→ Problem requirements
Only the lines from the beginning of the data below through the line containing "The image size is (929, 732)." belong in the response, each copied exactly.

→ Task material
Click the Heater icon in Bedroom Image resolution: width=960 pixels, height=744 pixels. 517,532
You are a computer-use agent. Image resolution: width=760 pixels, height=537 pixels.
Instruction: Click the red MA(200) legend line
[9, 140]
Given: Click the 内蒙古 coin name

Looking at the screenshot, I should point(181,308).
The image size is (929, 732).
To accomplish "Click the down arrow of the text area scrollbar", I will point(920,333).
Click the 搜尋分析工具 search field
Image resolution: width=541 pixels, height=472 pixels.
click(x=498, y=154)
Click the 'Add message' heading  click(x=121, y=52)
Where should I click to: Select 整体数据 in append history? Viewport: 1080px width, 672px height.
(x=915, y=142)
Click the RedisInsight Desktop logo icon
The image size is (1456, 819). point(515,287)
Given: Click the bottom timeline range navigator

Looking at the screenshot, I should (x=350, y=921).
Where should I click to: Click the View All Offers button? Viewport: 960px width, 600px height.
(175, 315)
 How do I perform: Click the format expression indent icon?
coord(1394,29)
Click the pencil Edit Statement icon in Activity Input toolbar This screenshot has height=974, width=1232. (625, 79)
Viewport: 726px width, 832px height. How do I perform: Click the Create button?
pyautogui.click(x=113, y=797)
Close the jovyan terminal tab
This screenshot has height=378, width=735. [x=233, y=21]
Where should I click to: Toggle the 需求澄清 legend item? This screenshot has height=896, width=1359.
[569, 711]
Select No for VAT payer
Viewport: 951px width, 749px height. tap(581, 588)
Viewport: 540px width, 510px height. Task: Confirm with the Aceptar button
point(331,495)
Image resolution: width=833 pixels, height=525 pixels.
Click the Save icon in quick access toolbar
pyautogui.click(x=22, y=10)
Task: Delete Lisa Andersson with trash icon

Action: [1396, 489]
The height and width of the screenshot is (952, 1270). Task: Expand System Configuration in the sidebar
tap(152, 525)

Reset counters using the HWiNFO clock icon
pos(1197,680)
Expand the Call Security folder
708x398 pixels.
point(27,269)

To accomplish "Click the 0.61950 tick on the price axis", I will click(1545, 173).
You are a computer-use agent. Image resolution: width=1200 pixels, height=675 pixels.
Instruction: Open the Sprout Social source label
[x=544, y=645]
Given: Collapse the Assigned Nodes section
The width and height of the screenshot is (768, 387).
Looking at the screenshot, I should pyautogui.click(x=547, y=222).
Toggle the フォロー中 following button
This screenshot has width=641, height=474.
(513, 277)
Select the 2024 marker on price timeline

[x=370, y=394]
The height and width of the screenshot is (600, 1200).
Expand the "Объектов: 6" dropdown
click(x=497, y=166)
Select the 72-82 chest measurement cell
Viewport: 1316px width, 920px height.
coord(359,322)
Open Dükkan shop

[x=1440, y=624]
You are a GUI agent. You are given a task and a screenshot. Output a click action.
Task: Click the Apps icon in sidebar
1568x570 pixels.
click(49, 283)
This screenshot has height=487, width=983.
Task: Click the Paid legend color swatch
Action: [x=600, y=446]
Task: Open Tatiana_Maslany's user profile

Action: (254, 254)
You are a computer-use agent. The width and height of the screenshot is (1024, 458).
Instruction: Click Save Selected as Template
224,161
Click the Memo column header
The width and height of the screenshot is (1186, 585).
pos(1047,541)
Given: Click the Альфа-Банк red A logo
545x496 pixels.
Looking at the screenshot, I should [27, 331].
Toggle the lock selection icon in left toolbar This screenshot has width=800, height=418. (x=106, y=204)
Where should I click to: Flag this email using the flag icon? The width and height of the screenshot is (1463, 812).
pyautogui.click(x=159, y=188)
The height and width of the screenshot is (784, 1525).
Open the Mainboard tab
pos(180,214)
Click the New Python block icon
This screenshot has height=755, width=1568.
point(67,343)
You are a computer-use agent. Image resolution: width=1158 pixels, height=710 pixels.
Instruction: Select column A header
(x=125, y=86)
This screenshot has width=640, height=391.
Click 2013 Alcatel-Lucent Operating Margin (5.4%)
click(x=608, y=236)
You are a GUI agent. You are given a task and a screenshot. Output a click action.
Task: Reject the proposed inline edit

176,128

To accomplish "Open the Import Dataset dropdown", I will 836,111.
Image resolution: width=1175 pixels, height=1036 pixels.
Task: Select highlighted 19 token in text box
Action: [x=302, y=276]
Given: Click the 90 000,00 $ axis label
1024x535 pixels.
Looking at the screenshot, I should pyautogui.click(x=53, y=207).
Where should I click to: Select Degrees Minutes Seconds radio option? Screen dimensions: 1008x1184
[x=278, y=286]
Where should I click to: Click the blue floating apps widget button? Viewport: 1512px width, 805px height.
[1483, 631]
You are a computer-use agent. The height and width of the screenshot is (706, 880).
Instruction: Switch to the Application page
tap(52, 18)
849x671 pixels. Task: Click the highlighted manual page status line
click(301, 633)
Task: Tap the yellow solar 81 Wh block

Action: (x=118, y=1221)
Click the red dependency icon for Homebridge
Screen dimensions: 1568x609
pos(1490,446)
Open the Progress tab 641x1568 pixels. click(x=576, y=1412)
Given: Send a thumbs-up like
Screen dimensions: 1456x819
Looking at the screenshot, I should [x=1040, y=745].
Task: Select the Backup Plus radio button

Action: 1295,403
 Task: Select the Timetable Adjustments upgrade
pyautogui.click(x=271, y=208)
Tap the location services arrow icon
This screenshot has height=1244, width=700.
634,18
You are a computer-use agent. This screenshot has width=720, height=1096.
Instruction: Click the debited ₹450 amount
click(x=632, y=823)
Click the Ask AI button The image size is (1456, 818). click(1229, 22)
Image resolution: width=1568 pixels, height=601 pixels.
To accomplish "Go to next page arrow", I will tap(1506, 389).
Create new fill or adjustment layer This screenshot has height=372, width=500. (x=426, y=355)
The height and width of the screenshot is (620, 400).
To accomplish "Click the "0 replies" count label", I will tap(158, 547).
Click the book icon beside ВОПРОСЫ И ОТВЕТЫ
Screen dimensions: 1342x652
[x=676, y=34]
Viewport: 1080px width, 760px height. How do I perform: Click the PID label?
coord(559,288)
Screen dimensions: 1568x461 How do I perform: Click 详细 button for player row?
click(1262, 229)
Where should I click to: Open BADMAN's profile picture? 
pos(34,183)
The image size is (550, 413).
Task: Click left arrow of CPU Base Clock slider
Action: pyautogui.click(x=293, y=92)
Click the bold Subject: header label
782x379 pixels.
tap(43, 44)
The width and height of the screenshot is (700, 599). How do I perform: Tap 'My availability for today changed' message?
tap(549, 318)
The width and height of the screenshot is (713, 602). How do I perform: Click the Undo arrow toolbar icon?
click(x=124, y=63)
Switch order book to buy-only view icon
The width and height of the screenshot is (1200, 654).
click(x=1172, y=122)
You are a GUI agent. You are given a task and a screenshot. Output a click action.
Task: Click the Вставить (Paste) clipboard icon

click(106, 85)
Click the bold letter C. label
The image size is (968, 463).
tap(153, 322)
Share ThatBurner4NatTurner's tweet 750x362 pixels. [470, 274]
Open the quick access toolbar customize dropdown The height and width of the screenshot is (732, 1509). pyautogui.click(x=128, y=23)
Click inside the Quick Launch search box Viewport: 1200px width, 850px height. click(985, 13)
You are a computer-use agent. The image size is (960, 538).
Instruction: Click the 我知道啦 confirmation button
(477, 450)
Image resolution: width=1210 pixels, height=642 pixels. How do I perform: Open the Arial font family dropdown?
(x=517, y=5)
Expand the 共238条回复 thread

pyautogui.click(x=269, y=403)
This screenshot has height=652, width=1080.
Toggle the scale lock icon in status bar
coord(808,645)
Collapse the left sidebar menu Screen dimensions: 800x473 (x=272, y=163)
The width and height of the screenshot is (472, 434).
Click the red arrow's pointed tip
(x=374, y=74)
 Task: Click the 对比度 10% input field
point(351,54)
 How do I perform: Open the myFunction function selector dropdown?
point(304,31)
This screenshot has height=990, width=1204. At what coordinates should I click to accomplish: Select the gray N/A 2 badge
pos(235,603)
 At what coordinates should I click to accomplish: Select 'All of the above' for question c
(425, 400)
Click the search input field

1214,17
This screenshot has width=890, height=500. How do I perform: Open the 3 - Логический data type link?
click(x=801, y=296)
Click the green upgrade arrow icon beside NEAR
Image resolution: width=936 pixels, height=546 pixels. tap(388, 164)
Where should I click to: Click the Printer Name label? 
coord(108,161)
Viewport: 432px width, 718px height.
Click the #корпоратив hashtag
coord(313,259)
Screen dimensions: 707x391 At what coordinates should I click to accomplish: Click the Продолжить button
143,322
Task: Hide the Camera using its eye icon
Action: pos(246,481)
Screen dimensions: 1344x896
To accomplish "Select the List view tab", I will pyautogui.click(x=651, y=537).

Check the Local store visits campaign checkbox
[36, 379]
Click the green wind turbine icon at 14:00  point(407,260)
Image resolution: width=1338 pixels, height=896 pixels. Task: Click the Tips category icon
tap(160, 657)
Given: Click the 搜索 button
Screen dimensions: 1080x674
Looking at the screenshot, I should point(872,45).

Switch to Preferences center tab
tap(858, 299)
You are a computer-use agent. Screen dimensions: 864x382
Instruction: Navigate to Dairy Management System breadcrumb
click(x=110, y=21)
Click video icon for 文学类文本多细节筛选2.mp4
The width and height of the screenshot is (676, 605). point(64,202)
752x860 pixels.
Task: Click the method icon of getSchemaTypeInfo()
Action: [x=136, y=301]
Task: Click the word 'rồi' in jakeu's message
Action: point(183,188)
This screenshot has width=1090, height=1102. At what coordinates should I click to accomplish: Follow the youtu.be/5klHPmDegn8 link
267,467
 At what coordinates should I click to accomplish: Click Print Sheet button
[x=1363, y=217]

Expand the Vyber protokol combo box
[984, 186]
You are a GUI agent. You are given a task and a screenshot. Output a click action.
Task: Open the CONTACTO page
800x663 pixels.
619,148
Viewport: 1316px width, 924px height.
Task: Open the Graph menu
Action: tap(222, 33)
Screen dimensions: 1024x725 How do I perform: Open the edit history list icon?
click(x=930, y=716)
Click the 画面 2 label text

→ Solution for this problem
Click the Heater icon in Bedroom Image resolution: width=960 pixels, height=744 pixels. 517,532
You are a computer-use agent. Image resolution: width=760 pixels, height=537 pixels.
Instruction: Click the red MA(200) legend line
[9, 140]
Given: Click the 内蒙古 coin name

Looking at the screenshot, I should point(181,308).
The image size is (929, 732).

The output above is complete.